Information Is Power

As a policy wonk, I was excited to see Ben Bernanke's press conference, the first ever at the Federal Reserve. I know there aren't a lot of us out there, but in a time where people are uncertain it is important to hear from the leaders who are supposed to be looking out for our best interests. I wrote a column for Government In The Lab about how these conferences came to form. Now, it wasn't as entertaining as Donald Trump, but more importantly it wasn't stupid.

While many people on Wall Street are very good at math, I kinda doubt many of them were history majors. After the Civil War, recessions were a pretty common occurrence and it hurt a lot of businesses around the country. The turn of the century was a time where the dollar was just starting to go into circulation, which meant when there was a slowdown in the north it affected the south and vice versa. But there was no Standard and Poors or Moody's coming out with information where people can get a picture of what was happening. To stop these blips in the economy, President Woodrow Wilson signed the Federal Reserve Act in 1912. The central bank had two mandates which still drive its policy decisions today: 1) control America's monetary policy and 2) create jobs.

Whatever Ben Bernanke said at the conference is on the record and can be held accountable too. For instance, one of the bigger items mentioned was the Quantitative Easing (QE) policy being implemented, and there is controversy over how effective it has been. Basically, the Fed is buying back the mortgages the banks sold before the recession thinking the housing bubble wouldn't burst. The Fed claims this has allowed banks to clean their books giving them the ability to loan each other, small businesses, and individual's money to keep the economy moving. The Fed claims this has worked because there has been growth since it has started. But critics point to the fact banks have not been lending a lot of money, the economy hasn't grown all that much (GDP grew only 1.8% the first quarter of 2011), and job numbers are still at an all time low.

Bernanke is just like any other person in charge of a big institution, at certain times they need to cover their own behind.
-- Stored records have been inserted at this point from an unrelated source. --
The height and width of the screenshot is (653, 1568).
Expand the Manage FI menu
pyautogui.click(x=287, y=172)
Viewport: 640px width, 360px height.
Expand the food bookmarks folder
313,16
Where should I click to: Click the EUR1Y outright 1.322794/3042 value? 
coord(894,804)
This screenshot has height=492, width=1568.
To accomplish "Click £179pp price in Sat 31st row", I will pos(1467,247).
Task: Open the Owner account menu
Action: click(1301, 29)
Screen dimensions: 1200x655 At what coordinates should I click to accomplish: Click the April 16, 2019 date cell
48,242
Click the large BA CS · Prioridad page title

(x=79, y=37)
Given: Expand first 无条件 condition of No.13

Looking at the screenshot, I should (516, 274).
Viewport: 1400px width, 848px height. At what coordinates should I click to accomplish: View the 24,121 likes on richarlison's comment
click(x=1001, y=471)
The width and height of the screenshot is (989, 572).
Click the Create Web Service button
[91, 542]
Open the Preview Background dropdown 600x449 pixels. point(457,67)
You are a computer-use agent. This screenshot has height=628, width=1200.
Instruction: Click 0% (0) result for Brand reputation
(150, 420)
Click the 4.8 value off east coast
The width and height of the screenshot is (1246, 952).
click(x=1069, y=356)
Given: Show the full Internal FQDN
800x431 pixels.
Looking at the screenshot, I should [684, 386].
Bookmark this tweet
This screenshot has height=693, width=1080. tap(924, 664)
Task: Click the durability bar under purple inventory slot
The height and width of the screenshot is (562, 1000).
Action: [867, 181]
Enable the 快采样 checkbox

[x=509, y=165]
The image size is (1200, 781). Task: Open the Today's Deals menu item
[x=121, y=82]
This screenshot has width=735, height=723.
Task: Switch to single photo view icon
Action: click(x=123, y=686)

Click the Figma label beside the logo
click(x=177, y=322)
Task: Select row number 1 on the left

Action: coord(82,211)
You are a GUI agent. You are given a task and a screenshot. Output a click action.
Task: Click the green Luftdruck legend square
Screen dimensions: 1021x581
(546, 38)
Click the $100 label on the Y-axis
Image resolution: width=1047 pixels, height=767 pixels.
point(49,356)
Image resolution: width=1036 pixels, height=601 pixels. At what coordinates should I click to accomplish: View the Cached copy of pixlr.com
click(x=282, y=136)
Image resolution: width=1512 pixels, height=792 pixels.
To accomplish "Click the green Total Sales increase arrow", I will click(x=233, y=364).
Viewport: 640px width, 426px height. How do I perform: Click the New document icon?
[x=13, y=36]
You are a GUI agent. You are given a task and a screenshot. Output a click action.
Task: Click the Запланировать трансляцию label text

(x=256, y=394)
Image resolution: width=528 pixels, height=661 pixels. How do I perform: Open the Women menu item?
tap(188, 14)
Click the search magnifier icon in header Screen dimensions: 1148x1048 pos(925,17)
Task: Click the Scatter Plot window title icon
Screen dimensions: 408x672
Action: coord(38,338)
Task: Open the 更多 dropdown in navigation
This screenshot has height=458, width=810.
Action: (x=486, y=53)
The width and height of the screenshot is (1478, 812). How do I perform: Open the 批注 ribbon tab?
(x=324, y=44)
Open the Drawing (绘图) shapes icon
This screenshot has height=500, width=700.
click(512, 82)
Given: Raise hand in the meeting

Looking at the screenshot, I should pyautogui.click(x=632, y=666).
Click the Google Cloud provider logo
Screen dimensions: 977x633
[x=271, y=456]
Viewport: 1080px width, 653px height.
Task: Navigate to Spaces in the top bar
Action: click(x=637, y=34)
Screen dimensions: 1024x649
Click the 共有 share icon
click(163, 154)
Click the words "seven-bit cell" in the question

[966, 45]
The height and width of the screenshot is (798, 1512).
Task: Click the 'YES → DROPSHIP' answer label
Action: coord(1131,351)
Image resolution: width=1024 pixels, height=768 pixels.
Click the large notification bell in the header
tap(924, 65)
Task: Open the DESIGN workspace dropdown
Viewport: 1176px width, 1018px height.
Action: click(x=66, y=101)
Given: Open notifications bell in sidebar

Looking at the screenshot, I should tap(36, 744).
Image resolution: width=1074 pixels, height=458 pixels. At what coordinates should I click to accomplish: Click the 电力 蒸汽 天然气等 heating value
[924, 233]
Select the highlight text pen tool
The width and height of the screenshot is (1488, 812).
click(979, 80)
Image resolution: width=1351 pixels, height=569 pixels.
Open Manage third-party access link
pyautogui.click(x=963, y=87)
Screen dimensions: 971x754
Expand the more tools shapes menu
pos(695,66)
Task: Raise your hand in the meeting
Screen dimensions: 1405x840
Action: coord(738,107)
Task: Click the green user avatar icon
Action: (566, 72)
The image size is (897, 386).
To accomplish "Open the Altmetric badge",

If it doesn't seem like he knows what he's talking about, or the facts don't back up what he's saying, he will lose legitimacy and trust. While addressing reporters' questions yesterday, Bernanke said this about the steps the Fed, under his tenure, have done to help the economy recover:

I do believe that the second round of securities purchases was effective. We saw that first in the financial markets. The way monetary policy always works is by easing financial conditions, and we saw increases in stock prices. We saw reduced spreads in credit markets. We saw reduced volatility.

On certain parts there isn't a lot of debate. The market is less volatile; we see this as the stock market has gone up, banks are no longer in need of extra money, and most companies are reporting strong profits this quarter. All good signs. So sure, it seems unlikely there will be another recession, but what about the jobs?

When one reporter asked about why there hasn't been strong job growth all Bernanke could say is:
the pace of improvement is still quite slow and we are digging ourselves out of a very, very deep hole. We are still something like 7 million plus jobs below where we were before the crisis. So clearly, the fact that we are moving in the right direction even though that's encouraging doesn't mean that the labor market is in good shape. Obviously it's not, we are going to have to continue to watch and hope that we will get stronger, increasingly strong job creation going forward.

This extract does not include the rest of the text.